Having the technology means that, a retailer, for example, won’t have to bother developing its own service to meet the insurance needs of customers buying goods online from the company. Therefore, it also will not develop as a threat and, as Accenture puts it, insurers should avoid finding that “others are eating its lunch”.

It’s worrying, though, that the main reason the insurance lunch could be unappetising is that the portions are so small.

Spotlight graph

 

Case study: Google

• Comparethemarket welcomed Google’s assault on the aggregator market, saying that the 2011 purchase of BeatThatQuote provided “healthy competition”.

• There were plenty of fears, however, that Google would prioritise the BeatThatQuote website in any unpaid-for search results, prompting a four-month Office of Fair Trading investigation into the potential for market distortion. Google was cleared.

• The US giant is clearly keen to develop its insurance business. In September, a search for ‘car insurance’ via Google would lead to BeatThatQuote appearing prominently in the sponsored advertising spot. As part of a rebrand by Google, the service is now called Compare Car Insurance and appears between sponsored and unsponsored search results.

• Halo Insurance Services founder Ernesto Suarez says that while the Google move is high profile, there is little evidence the company will transform the aggregation model. Insurance, he insists, is still about price. The biggest danger will be if Compare Car Insurance is the site that finds the best quotes.

 

Talking points …

● Do motor insurers need to tie up deals with car producers to include built-in telematics boxes?

● What will Google’s next move be in the insurance sector? Clearly it is on internet search company’s priority list following the launch of its own bespoke price comparison list.

 

Jeremy Lefebure

Q&A: Jeremy Lefebure, Accenture

Q: What can insurers learn from previous mistakes?

A: One of the lessons of the past is that the insurance industry tends to be risk averse and slow to embrace new ideas. It suffers from the fact that it tends to be organised along product lines or functional silos that are ill-suited to focusing on the kind of innovation that benefits the customer. But unless the industry does change, it will find that it is losing out.

Q: Why should insurers embrace the digital revolution?

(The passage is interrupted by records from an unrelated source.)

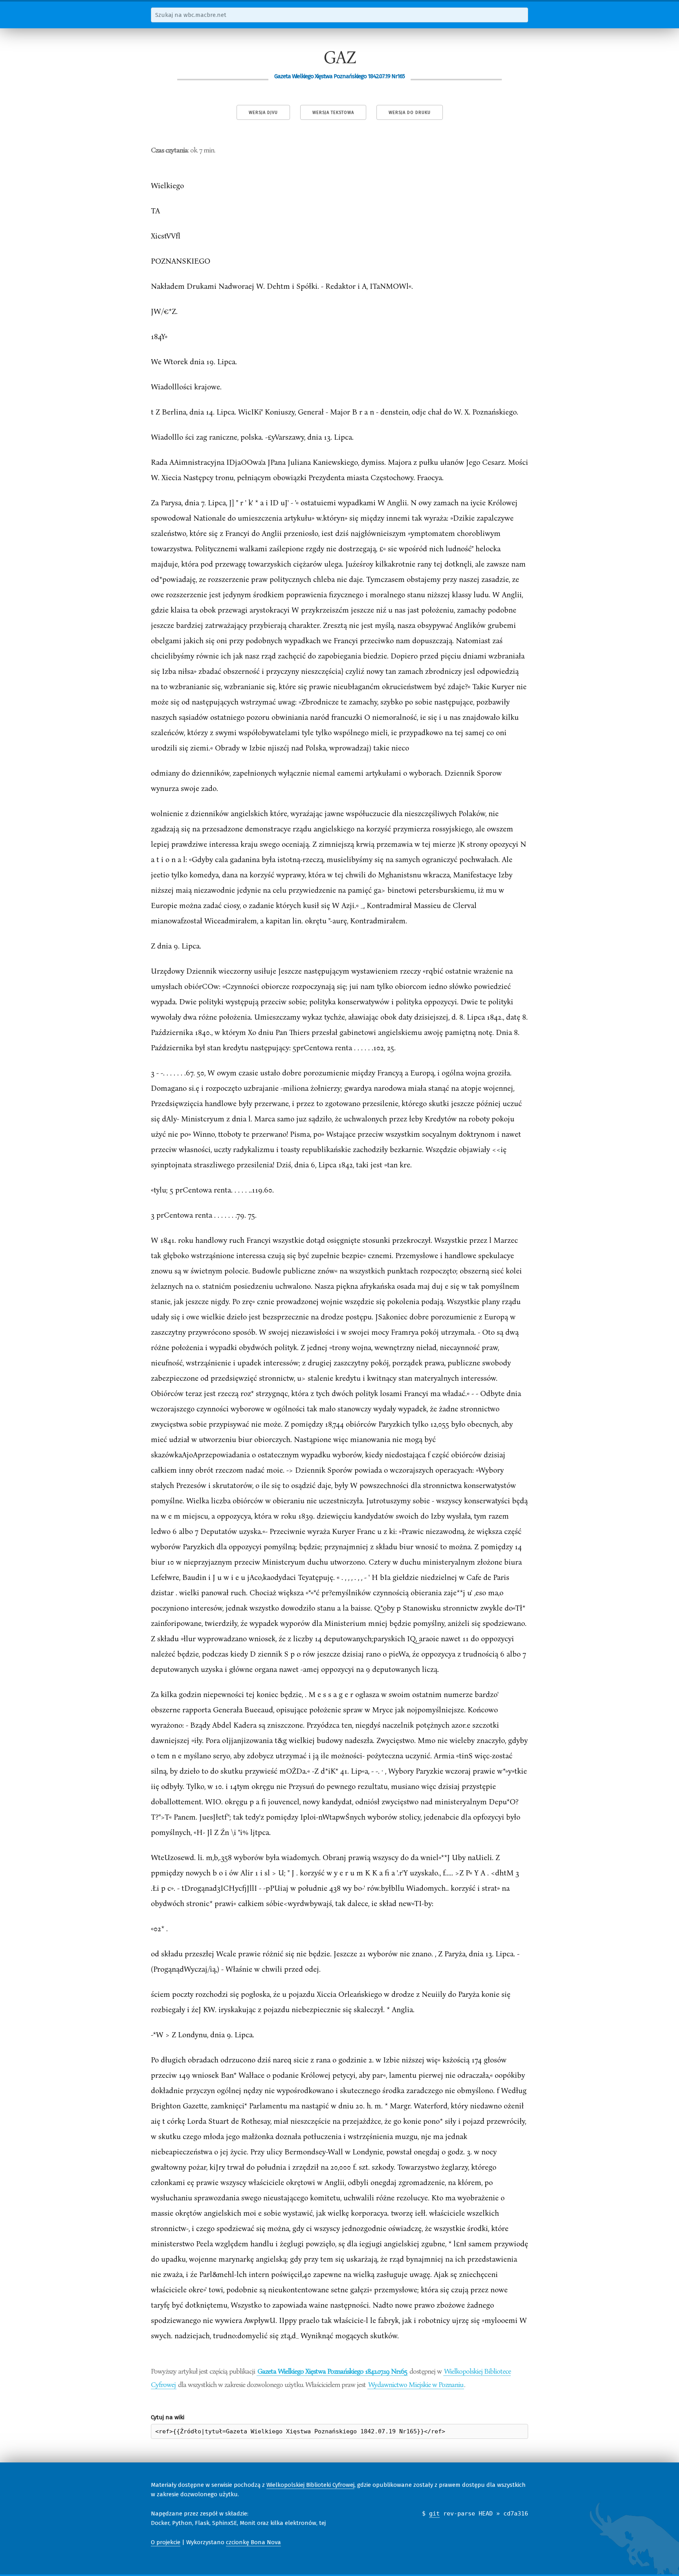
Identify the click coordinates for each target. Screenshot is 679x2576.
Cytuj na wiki (167, 2417)
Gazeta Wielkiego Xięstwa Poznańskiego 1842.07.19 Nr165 (332, 2371)
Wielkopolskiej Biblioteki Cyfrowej (310, 2484)
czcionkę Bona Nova (253, 2542)
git (434, 2513)
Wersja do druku (410, 112)
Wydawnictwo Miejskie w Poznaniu (415, 2384)
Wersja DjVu (263, 112)
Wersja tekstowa (333, 112)
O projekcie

A: Insurance is better suited to digital than most other sectors. It is an intangible service and has no physical product to move around. People buy it reluctantly and it is a hard product to understand. This makes it perfect to market, distribute and service through digital media.

The insurance industry tends to be risk averse and slow to embrace new ideas … unless it changes, it will find that others are eating its lunch”

Jeremy Lefebure, Accenture

Q: How can insurers engage customers?

A: Instead of waiting for their customers to find better insurance deals on price comparison sites, companies should be proactive in approaching their customers with better offers. This is what mobile phone companies already do by alerting customers if they are not on the best tariff. Retailers do something similar by proposing cheaper alternative products to their online customers in real-time, or matching competitor deals when the customer has unwittingly purchased a basket of goods that could have been obtained cheaper around the corner.